Cemil Baysal – Köşe Yazısı
Gün boyunca insanları selamlıyor, sohbet ediyor veya toplantılara katılıyoruz. Her iletişim bizi bir şekilde etkiler, bize değer katar veya bizi tüketir. Bize değer katan iletişimde bir yeni bilgiyi karşı tarafa iletirken, bir yeni bilgiyi de karşı taraftan alırız.

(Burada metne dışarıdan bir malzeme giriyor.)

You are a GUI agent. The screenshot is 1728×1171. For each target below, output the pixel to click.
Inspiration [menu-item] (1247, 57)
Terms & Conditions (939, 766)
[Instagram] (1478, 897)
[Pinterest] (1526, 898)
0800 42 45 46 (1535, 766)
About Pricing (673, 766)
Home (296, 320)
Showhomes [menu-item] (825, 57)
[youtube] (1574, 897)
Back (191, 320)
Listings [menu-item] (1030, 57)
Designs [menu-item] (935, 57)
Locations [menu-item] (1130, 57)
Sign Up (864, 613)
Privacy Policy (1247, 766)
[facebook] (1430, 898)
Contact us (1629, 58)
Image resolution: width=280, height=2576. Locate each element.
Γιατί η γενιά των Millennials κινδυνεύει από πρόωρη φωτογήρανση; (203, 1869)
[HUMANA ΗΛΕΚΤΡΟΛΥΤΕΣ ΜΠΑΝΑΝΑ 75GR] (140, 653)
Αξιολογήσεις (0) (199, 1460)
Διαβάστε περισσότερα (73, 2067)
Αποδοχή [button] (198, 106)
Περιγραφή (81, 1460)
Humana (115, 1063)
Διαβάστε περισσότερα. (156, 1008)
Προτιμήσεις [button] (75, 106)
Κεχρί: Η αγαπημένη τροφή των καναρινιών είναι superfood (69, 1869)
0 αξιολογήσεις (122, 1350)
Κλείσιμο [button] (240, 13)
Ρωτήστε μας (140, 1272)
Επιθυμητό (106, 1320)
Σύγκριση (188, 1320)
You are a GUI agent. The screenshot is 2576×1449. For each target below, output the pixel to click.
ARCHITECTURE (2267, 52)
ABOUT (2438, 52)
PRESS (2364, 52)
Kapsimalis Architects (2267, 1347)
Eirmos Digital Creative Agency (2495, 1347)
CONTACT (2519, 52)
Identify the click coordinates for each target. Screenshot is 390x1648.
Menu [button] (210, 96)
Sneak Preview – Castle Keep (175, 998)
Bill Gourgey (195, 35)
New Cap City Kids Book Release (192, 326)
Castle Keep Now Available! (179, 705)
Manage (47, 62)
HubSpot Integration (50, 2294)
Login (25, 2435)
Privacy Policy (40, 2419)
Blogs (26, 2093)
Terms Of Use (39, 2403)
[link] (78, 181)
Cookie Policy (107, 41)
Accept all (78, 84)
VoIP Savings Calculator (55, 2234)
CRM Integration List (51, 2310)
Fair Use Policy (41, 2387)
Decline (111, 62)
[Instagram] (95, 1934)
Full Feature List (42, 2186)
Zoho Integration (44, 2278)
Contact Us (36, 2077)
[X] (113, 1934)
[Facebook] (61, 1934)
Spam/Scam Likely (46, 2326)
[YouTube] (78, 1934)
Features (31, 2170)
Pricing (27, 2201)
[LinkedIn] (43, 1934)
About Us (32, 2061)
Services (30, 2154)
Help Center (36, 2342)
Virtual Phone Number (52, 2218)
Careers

Bu, bizim için hem bir kazanım hem de gün boyu bizi motive eden bir durumdur.
Bizi motive eden şeyler aynı zamanda bizi mutlu da eder ve bu mutluluğu genellikle çevremize de yansıtırız. Yıkıcı konuşmalar suçlamayı, şikâyet etmeyi, dedikoduyu ve olumsuzluğu içerir. Yaşam gücünüze zarar verirler ve tüketirler. Yıkıcı konuşmaların olumsuzluğu ifade etmekten, zaman kaybetmekten ve insanları kötü hissettirmekten başka bir amacı yoktur.
Biriyle her tanıştığımızda veya selam verdiğimizde, konuşmanın yıkıcı veya yapıcı olması için bir fırsat vardır. Yıkıcı konuşmalar yerine yapıcı konuşmaları tercih etmek gününüze daha fazla güç katacak, tutumunuzu iyileştirecek, ruhunuzu yükseltecek ve daha üretken olmanıza yardımcı olacaktır. İnsanlar mutlaka bilerek yıkıcı değildir. Çoğu zaman tek bildikleri budur, kısaca alışkanlıktır.
Olumlu çabalarla fark yaratabileceğiniz bir ortam bulmak, mutluluk seviyemiz üzerinde büyük bir etkiye sahip olacaktır.
Peki yıkıcı değil yapıcı olabilmek için o kilit kelime nedir?
Hoşgörü. Hoşgörünün bir erdem olduğunu kimse inkâr edemez. Hoşgörü, genellikle sevmediğimiz bir şeye katlanmak olarak tanımlanır. Ancak bu tanım gerçek toleransının gerisinde kalmaktadır. Birinin davranış veya inançlarını kabullenmekten vazgeçmek, hoşgörülü olmakla aynı şey değildir.
Gerçek hoşgörü açık fikirli düşünme, saygı ve empati gerektirir. Diğer insanlara ve insan grupları arasındaki ilişkiye doğal bir saygıdır. Hoşgörüyü bir şeye katlanmak olarak düşünmek yerine, hoşgörüyü her etkileşime açık fikirli ve açık bir kalple girmek olarak düşünmeliyiz. Eğer bu şekilde düşünürsek karşıdaki insanı yargılamadan önce olayların geçmişine bakıp onu anlayabiliriz.
Olan bir şeyi yıkmak kolay ama o şeyi yeniden inşa etmek zordur mottosuyla hareket ettiğimizde yargılamadan, yıkmadan, kırıp dökmeden olaylara bakabiliriz.